Ensuite, en cycle terminal des lycées généraux, en sciences économiques et sociales, dans le cadre de l’enseignement d’informatique et de création numérique, mais aussi de l’enseignement particulièrement important intitulé « Droit et grands enjeux du monde contemporain » : le droit de propriété y est étudié en tant que tel, y compris les droits d’auteur, les brevets et les marques, de même que les droits et licences et l’existence de lois régissant la détention et la circulation des données numériques.

Dans la voie technologique, cette question est présente dans plusieurs séries. Par exemple, le droit de la propriété industrielle et la marque commerciale sont traités dans le cadre de l’enseignement d’économie.

Enfin, l’enseignement moral et civique permet d’aborder la notion de propriété intellectuelle en classe de première, dans la thématique « Les enjeux moraux et civiques de la société de l’information ».

Le Conseil supérieur des programmes est en train de réviser les programmes du lycée. J’ai précisé dans la lettre de saisine sur ces programmes qu’ils « contribueront à la formation intellectuelle et civique des jeunes générations ». Les notions liées à la propriété intellectuelle y seront donc nécessairement présentes, que ce soit dans le programme d’enseignement moral et civique ou dans plusieurs autres programmes, en particulier dans le cadre de l’accent qui sera mis, à ma demande, sur les enjeux juridiques.

M. le président. La parole est à M. Richard Yung, pour répondre à M. le ministre.

M. Richard Yung. Monsieur le ministre, je prends acte de votre réponse et vous en remercie.

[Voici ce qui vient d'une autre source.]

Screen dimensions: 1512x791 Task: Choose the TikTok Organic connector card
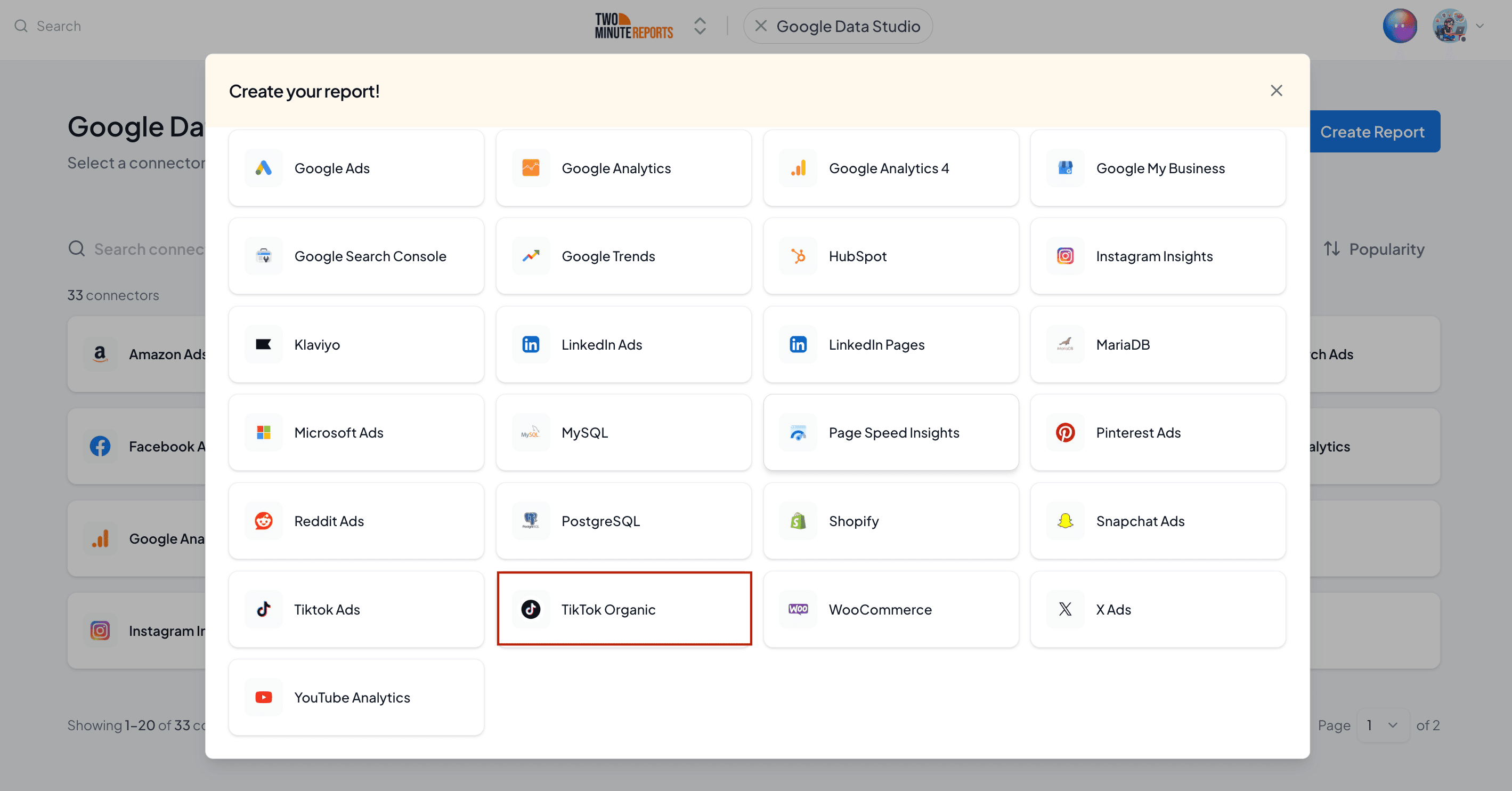624,609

Les chiffres dont j’ai fait état montrent qu’il y a encore des efforts à faire. Des pays comme le Japon ou l’Allemagne assurent un enseignement très complet de propriété industrielle ; des concours permettent de sensibiliser les enfants, même tout petits, dès quatre ou cinq ans, à ces enjeux. Il faut bien expliquer à nos jeunes que le plagiat, la copie et la contrefaçon non seulement nuisent à l’économie et à l’emploi, mais sont dangereux pour eux et leur famille !

état des négociations dans le cadre du traité avec le mercosur

M. le président. La parole est à M. Didier Mandelli, auteur de la question n° 350, adressée à M. le ministre de l’agriculture et de l’alimentation.

M. Didier Mandelli. Monsieur le président, monsieur le ministre, mes chers collègues, ma question porte un sujet qui a fait couler beaucoup d’encre et qui a beaucoup mobilisé en ce début d’année, notamment au moment du Salon de l’agriculture : le traité en cours de négociation entre l’Union européenne et les pays d’Amérique latine rassemblés au sein du marché commun du Sud, le MERCOSUR, permettant de renforcer leurs relations commerciales.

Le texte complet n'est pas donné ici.